Instructions for the task: A word-for-word restatement of all the records is the required answer.

Supplied data:
____
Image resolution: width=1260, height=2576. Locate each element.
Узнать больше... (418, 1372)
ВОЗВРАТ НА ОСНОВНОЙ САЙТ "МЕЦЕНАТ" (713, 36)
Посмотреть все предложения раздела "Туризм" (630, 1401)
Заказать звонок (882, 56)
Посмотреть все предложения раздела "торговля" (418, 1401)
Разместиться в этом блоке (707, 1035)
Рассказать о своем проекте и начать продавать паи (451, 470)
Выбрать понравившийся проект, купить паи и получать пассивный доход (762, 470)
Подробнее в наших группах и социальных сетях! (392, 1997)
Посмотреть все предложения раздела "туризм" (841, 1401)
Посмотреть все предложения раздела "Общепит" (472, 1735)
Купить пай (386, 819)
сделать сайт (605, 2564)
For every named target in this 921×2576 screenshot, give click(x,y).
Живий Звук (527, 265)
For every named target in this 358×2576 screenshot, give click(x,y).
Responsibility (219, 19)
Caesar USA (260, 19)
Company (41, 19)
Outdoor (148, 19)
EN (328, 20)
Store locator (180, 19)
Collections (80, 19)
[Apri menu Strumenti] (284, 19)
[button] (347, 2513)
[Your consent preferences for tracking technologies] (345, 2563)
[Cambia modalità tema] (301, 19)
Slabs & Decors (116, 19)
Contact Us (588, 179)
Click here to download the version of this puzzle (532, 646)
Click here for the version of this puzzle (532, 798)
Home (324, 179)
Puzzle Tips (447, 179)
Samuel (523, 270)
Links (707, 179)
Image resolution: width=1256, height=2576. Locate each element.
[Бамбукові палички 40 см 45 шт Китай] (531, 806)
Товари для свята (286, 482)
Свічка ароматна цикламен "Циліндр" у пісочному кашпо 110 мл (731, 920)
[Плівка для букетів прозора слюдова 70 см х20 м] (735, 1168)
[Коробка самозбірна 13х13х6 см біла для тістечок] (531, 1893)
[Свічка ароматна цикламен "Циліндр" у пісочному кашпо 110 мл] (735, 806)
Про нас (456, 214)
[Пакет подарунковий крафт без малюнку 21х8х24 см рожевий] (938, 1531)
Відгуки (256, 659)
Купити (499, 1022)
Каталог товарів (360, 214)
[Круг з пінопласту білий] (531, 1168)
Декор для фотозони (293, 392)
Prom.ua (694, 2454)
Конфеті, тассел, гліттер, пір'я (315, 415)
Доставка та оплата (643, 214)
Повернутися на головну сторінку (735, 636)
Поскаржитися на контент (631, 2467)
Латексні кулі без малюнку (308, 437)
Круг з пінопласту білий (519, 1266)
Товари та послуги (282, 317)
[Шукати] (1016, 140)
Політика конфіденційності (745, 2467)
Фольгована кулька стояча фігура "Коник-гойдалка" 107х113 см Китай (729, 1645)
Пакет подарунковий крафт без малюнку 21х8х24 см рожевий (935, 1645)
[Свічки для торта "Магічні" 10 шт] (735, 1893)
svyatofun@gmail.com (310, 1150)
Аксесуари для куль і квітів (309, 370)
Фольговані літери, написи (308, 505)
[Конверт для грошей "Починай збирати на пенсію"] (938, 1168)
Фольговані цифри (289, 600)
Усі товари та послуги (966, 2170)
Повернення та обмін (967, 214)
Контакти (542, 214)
____
Answer for the task:
Image resolution: width=1260, height=2576. Locate each element.
Узнать больше... (418, 1372)
ВОЗВРАТ НА ОСНОВНОЙ САЙТ "МЕЦЕНАТ" (713, 36)
Посмотреть все предложения раздела "Туризм" (630, 1401)
Заказать звонок (882, 56)
Посмотреть все предложения раздела "торговля" (418, 1401)
Разместиться в этом блоке (707, 1035)
Рассказать о своем проекте и начать продавать паи (451, 470)
Выбрать понравившийся проект, купить паи и получать пассивный доход (762, 470)
Подробнее в наших группах и социальных сетях! (392, 1997)
Посмотреть все предложения раздела "туризм" (841, 1401)
Посмотреть все предложения раздела "Общепит" (472, 1735)
Купить пай (386, 819)
сделать сайт (605, 2564)
For every named target in this 921×2576 screenshot, give click(x,y).
Живий Звук (527, 265)
For every named target in this 358×2576 screenshot, give click(x,y).
Responsibility (219, 19)
Caesar USA (260, 19)
Company (41, 19)
Outdoor (148, 19)
EN (328, 20)
Store locator (180, 19)
Collections (80, 19)
[Apri menu Strumenti] (284, 19)
[button] (347, 2513)
[Your consent preferences for tracking technologies] (345, 2563)
[Cambia modalità tema] (301, 19)
Slabs & Decors (116, 19)
Contact Us (588, 179)
Click here to download the version of this puzzle (532, 646)
Click here for the version of this puzzle (532, 798)
Home (324, 179)
Puzzle Tips (447, 179)
Samuel (523, 270)
Links (707, 179)
Image resolution: width=1256, height=2576. Locate each element.
[Бамбукові палички 40 см 45 шт Китай] (531, 806)
Товари для свята (286, 482)
Свічка ароматна цикламен "Циліндр" у пісочному кашпо 110 мл (731, 920)
[Плівка для букетів прозора слюдова 70 см х20 м] (735, 1168)
[Коробка самозбірна 13х13х6 см біла для тістечок] (531, 1893)
[Свічка ароматна цикламен "Циліндр" у пісочному кашпо 110 мл] (735, 806)
Про нас (456, 214)
[Пакет подарунковий крафт без малюнку 21х8х24 см рожевий] (938, 1531)
Відгуки (256, 659)
Купити (499, 1022)
Каталог товарів (360, 214)
[Круг з пінопласту білий] (531, 1168)
Декор для фотозони (293, 392)
Prom.ua (694, 2454)
Конфеті, тассел, гліттер, пір'я (315, 415)
Доставка та оплата (643, 214)
Повернутися на головну сторінку (735, 636)
Поскаржитися на контент (631, 2467)
Латексні кулі без малюнку (308, 437)
Круг з пінопласту білий (519, 1266)
Товари та послуги (282, 317)
[Шукати] (1016, 140)
Політика конфіденційності (745, 2467)
Фольгована кулька стояча фігура "Коник-гойдалка" 107х113 см Китай (729, 1645)
Пакет подарунковий крафт без малюнку 21х8х24 см рожевий (935, 1645)
[Свічки для торта "Магічні" 10 шт] (735, 1893)
svyatofun@gmail.com (310, 1150)
Аксесуари для куль і квітів (309, 370)
Фольговані літери, написи (308, 505)
[Конверт для грошей "Починай збирати на пенсію"] (938, 1168)
Фольговані цифри (289, 600)
Усі товари та послуги (966, 2170)
Повернення та обмін (967, 214)
Контакти (542, 214)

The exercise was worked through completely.